Intrapulmonary tumors located adjacent to the mediastinal pleura are usually visible by endosonography. For that reason, EBUS as well as EUS are useful tools in diagnosing these pulmonary lesions in adults and children22–24 (Fig. 2). In a prospective trial, the feasibility of diagnosing intrapulmonary lesions by EUS-B-NA was demonstrated. In addition, the authors could confirm EGFR mutation and ALK fusion gene in some patients.25

Figure 2.

82-year-old patient with a solid lung lesion in the right upper lobe (a). The lesion was assessed by EUS-B-NA (b). Final diagnosis was lung adenocarcinoma EGFR positive.

(0.13MB).

Mediastinoscopy has been used to restage after neoadjuvant therapy and for the assessment of tumor recurrence after previous thoracic surgery. Still, this procedure is technically more difficult, less safe, and less useful for restaging. Besides, the evidence exists that EBUS-TBNA and EUS-NA can deliver comparable results.26,27 In a prospective study, 106 patients have been included after induction therapy for restaging.28 They were assessed by both EBUS and EUS using the same bronchoscope.

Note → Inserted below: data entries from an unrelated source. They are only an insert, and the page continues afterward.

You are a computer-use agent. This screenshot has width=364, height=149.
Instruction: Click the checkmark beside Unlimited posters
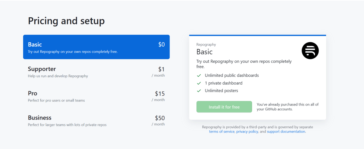click(x=199, y=91)
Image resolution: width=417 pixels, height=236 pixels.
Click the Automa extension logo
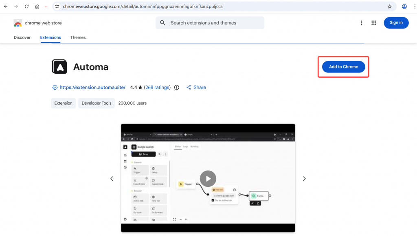59,67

In 286 biopsied lymph node stations, the total accuracy was 81.0% and the yield for the combined approach was higher compared with EBUS-TBNA or EUS-B-NA alone. In another publication, the authors confirmed loco-regional tumor recurrence by EUS-B-NA in cases where EBUS-TBNA was not possible.29

Puncturing the left adrenal gland (LAG) with an EUS-gastroscope is a well-established technique to confirm intra-abdominal metastasis.19,30,31 This is also possible with the EUS-B scope to assess and puncture the LAG endoscopically (Fig. 3). In a prospective multicenter trial, adequate tissue sampling was feasible in 93% with the EUS-scope and in 89% with EUS-B-NA in patients with suspected metastasis of the LAG.32 However, despite these encouraging reports, currently the use of the EBUS bronchoscope for sampling the LAG is not generally recommended.19

Figure 3.

EUS-B image of an enlarged left adrenal gland. The adjacent kidney is visible at the right lower corner (K).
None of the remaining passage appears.